Maybe this relationship is not going to work out.
Maybe I am just meant to be alone and single for the rest of my life.
I could be over reacting here but I swear that my boyfriend tried to break up with me over a text message last night. That's just as bad as breaking up with someone on a post it note (as happened to Carrie in Sex and the City).
A text message seriously. Come on. Grow some balls at least if you are going to do it.
The whole thing leaves me confused. Earlier in the evening we were chatting on instant messenger and everything was happy and fine. We talked about things but it didn't end badly. He even said that he thought of our relationship as a marriage and that no matter what happens we will talk it out. It ended with us making plans for tonight. So I went to bed happy.
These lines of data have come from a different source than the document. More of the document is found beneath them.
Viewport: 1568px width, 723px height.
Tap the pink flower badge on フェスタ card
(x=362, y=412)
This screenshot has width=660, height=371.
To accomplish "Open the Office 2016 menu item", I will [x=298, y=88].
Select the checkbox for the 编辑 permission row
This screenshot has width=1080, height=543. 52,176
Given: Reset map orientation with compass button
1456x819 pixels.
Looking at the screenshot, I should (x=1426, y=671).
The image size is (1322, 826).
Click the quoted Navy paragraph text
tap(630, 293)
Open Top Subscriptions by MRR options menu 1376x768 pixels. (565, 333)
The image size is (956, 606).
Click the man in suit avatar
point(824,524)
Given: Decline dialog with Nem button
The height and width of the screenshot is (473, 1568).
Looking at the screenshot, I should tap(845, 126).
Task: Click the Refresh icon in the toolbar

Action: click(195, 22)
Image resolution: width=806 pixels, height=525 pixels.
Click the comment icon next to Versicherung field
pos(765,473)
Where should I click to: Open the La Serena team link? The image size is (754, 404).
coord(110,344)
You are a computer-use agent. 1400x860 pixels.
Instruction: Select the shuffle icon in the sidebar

Then at 1:30 in the morning the phone beeps and it is a text from him talking about how he didn't have a good day and has been thinking a lot. It was weird. Three hours later he says and I quote "And I won't lie and I feel like shit saying it out loud knowing how much more that will fuel your worry, but it has crossed my mind that it would just be easier to break up. As much as I love the idea of you in my life...." It goes on but I thought for sure he was breaking up with me. Who wouldn't after reading that it would be easier to do so...and lets face it, guys usually take the easy road out.
So I was upset. Very upset. I don't want to lose him. And it scared me
He later on said that he doesn't want to lose me either but that it might be inevitable that we break up anyway. How do I deal with this? I don't want to lose him, but at the same time I can't be walking on eggshells constantly worried that he might break up with me.
At the end of the conversation, he said that he may not want to go out with my tonight. I have given him his space all week, haven't seen him since Sunday. And no matter how much space I give him, it doesn't seem to be enough cause now he wants to be alone tonight too. Maybe he just doesn't want me in his life as much as I want him.
I don't know, but I am left very confused. And not sure if I can handle it. I know that I cannot handle another break up....I barely handled the last one.